Derartige Maßnahmen waren bisher nur in totalitären Ländern üblich.
Die Lage wird noch weiter dadurch kompliziert, daß der französische Außenminister Bidault vor wenigen Tagen noch einmal erklärt hat, daß die Regelung der Saarfrage eine Voraussetzung für die Ratifizierung des EVG-Vertrages durch das französische Parlament ist. Wir Sozialdemokraten sind nach wie vor der Meinung, daß die Sanktionierung des jetzigen Regimes an der Saar unter dem Be-
griff einer Europäisierung keine für Deutschland annehmbare Lösung ist.
Wir sind außerdem der Meinung, daß die Grenzfragen ein unteilbares Ganzes darstellen. Ein Verzicht auf die Zugehörigkeit des Saargebiets zu Deutschland muß die deutsche Position bei zukünftigen Friedensverhandlungen in bezug auf die deutschen Ostgrenzen außerordentlich erschweren.

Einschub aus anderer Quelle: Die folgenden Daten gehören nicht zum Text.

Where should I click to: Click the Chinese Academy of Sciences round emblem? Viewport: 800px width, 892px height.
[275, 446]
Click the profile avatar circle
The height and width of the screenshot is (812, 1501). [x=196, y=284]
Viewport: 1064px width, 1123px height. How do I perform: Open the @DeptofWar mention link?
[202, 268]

Sosehr wir die Erklärung des Herrn Bundeskanzlers über die Nichtanerkennung der Oder-Neiße-Linie als endgültige deutsche Ostgrenze begrüßen, sosehr wünschen wir, daß dieser Standpunkt nicht in Frage gestellt wird durch eine opportunistische Lösung der Saarfrage.
Dabei wünscht die Sozialdemokratie noch einmal zu unterstreichen, daß sie sich für weitgehende wirtschaftliche Abkommen zwischen der Bundesrepublik und Frankreich einsetzt, die den berechtigten und von uns anerkannten wirtschaftlichen Interessen Frankreichs an der Saar Rechnung tragen.

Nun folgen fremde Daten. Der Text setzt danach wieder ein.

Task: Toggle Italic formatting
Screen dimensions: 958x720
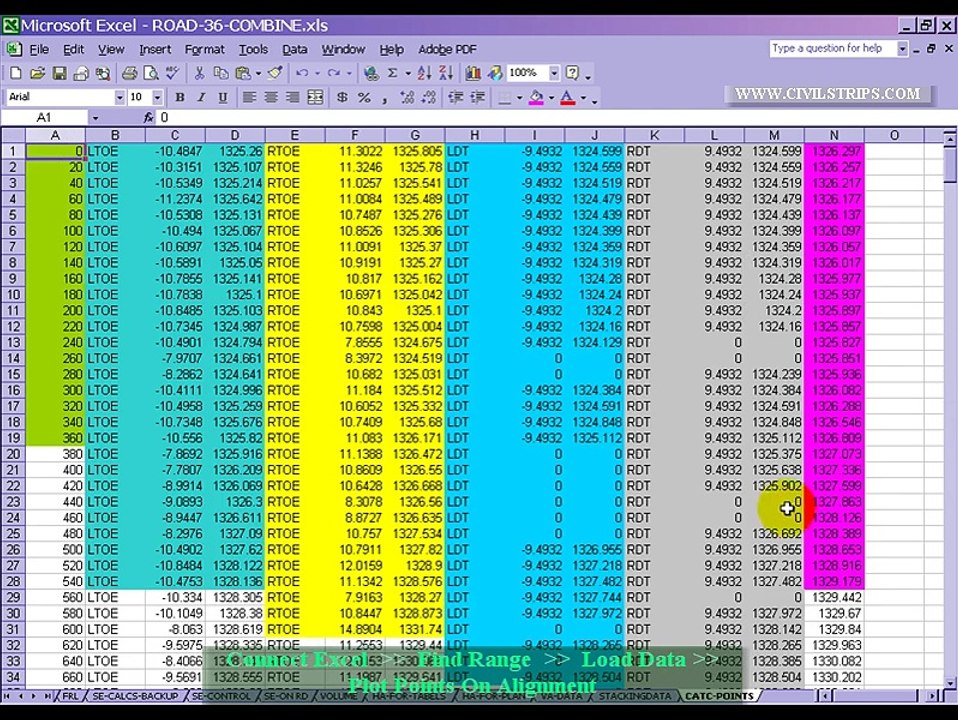Action: (x=201, y=97)
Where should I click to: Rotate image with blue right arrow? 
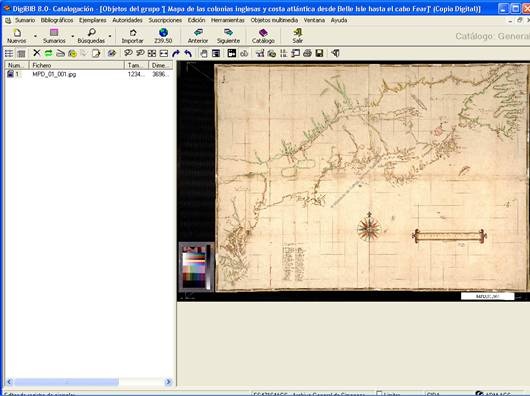point(176,53)
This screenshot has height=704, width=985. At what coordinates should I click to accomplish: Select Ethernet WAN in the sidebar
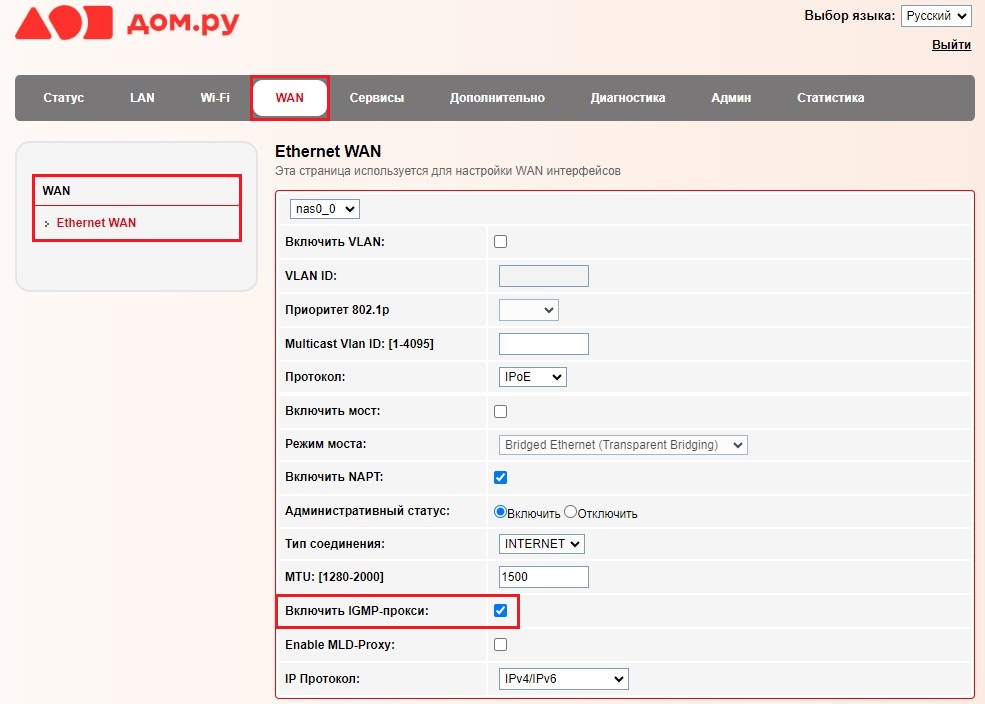(x=96, y=223)
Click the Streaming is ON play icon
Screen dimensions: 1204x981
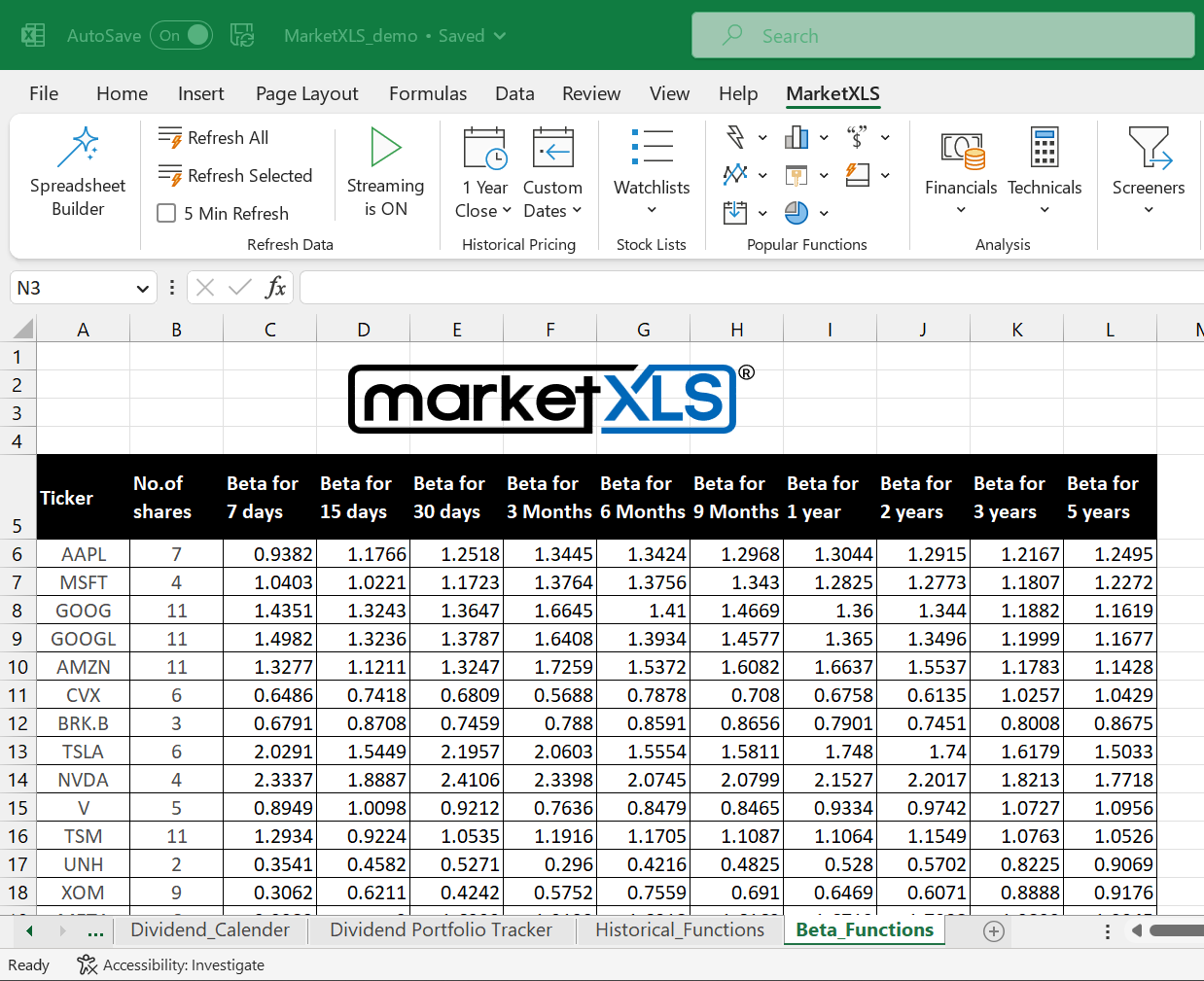(385, 148)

Meine Damen und Herren, ich bin am Schluß. Wir stehen nach der Bildung der neuen Regierung am Anfang der Arbeiten des zweiten Deutschen Bundestages. Die Sozialdemokratie kann aus den Gründen, die ich hier im Namen meiner Fraktion dargelegt habe, weder der Regierung das Vertrauen aussprechen noch der von ihr in der Regierungserklärung vertretenen Politik ihre Zustimmung geben.

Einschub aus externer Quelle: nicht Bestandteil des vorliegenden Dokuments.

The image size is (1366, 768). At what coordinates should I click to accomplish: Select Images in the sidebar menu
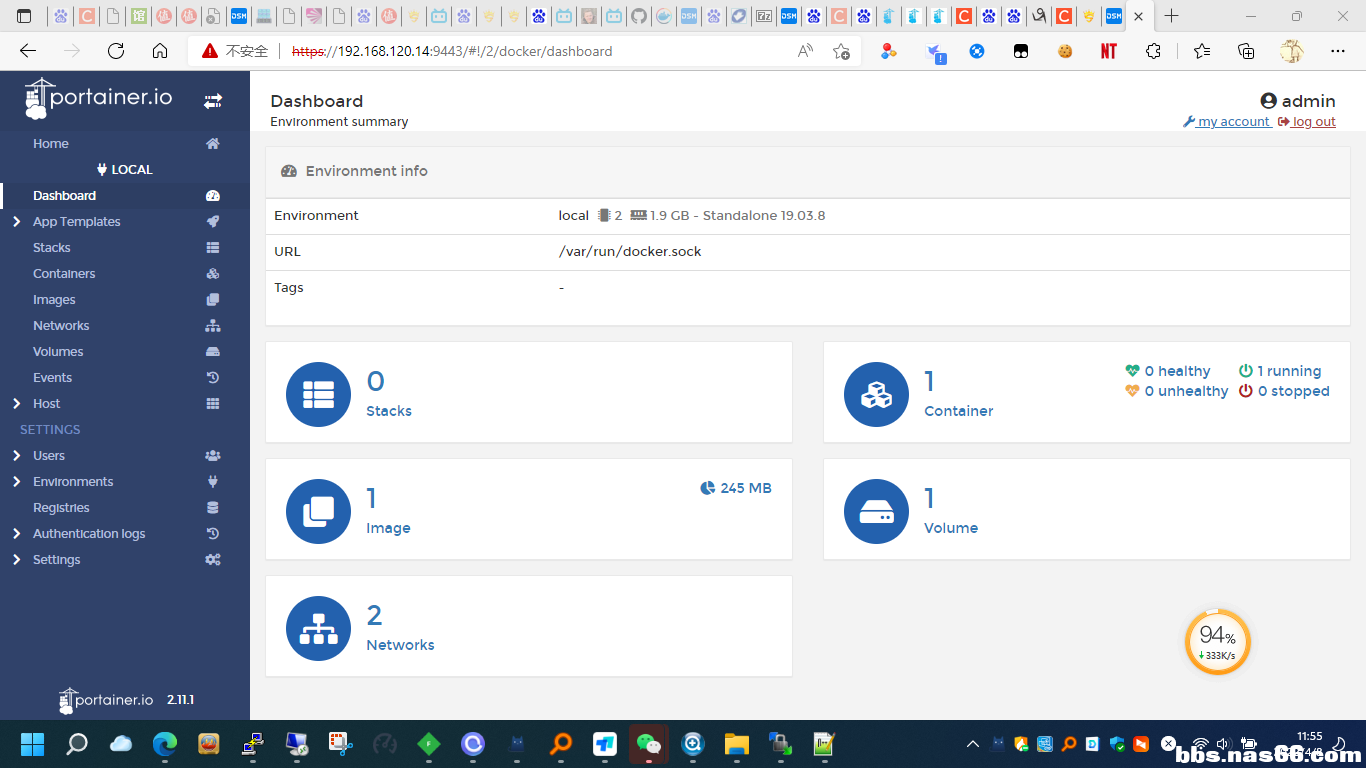(54, 300)
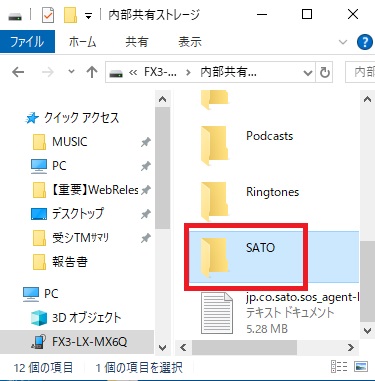The image size is (375, 381).
Task: Click the New Folder quick access icon
Action: tap(70, 15)
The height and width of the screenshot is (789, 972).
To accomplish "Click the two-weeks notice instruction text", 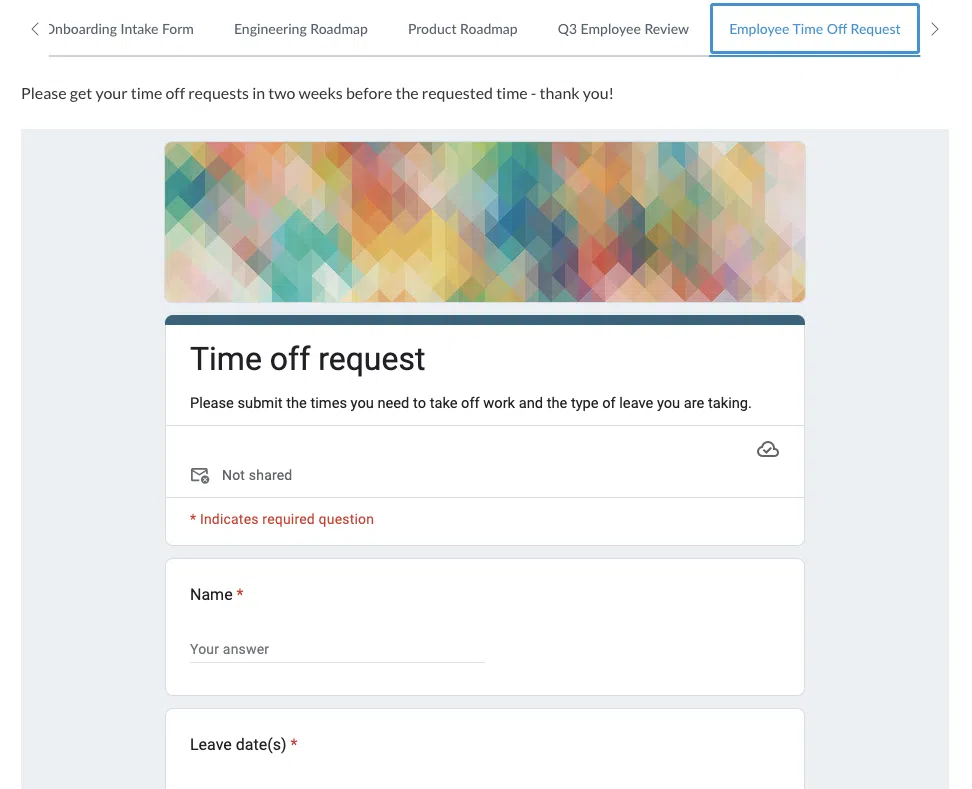I will [317, 94].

Wir sind bereit, uns durch Taten überzeugen und durch Erfahrungen belehren zu lassen, daß unsere Einwände und Befürchtungen unbegründet sind. Wir wünschen aber auch klarzustellen, daß wir den Auftrag, den uns die acht Millionen Frauen und Männer am 6. September durch ihr Bekenntnis zum sozialdemokratischen Programm übertragen haben, hier sachlich, entschieden und mit allen uns zur Verfügung stehenden Mitteln der parlamentarischen Demokratie vertreten werden.